→ **Task instructions**:
Write out only the tail of the records, beginning at the line containing "Spedizione (52, 744)" and including the last line, exactly as written.

▼

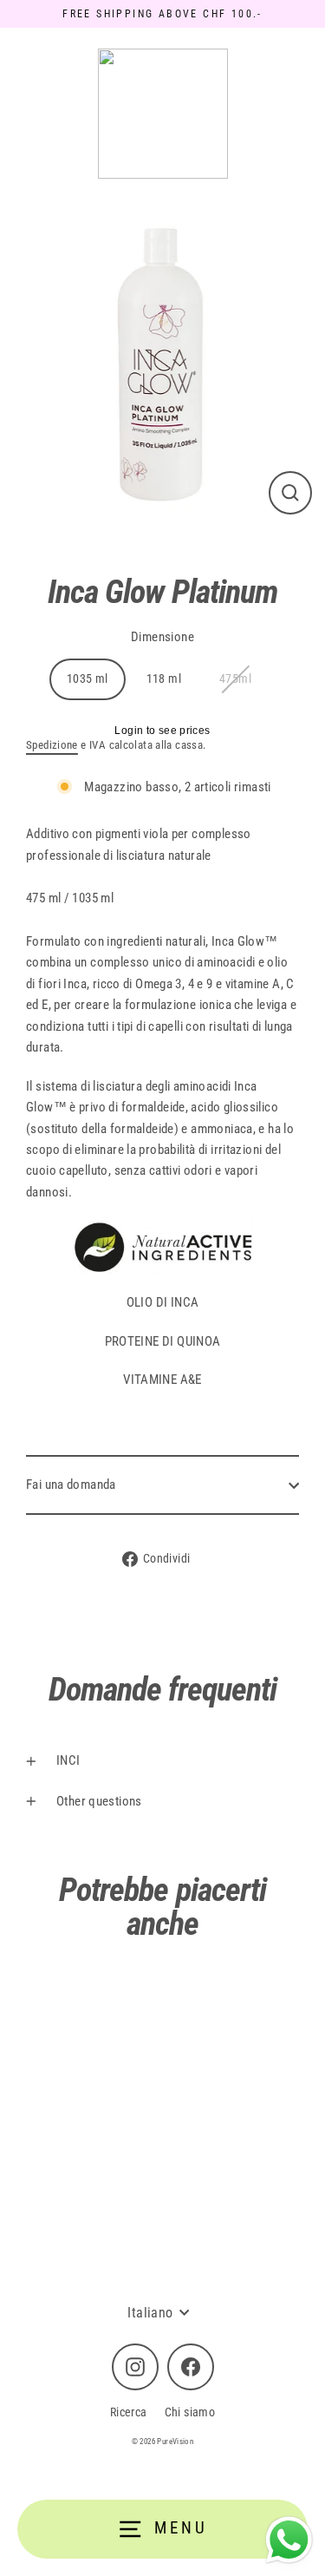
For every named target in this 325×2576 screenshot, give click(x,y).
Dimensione (162, 637)
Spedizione (52, 744)
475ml (235, 678)
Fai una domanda (71, 1484)
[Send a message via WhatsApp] (289, 2540)
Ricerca (128, 2412)
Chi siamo (190, 2412)
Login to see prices (162, 730)
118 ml (163, 678)
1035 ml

▲

→ **Solution for this exercise**:
Spedizione (52, 744)
475ml (235, 678)
Fai una domanda (71, 1484)
[Send a message via WhatsApp] (289, 2540)
Ricerca (128, 2412)
Chi siamo (190, 2412)
Login to see prices (162, 730)
118 ml (163, 678)
1035 ml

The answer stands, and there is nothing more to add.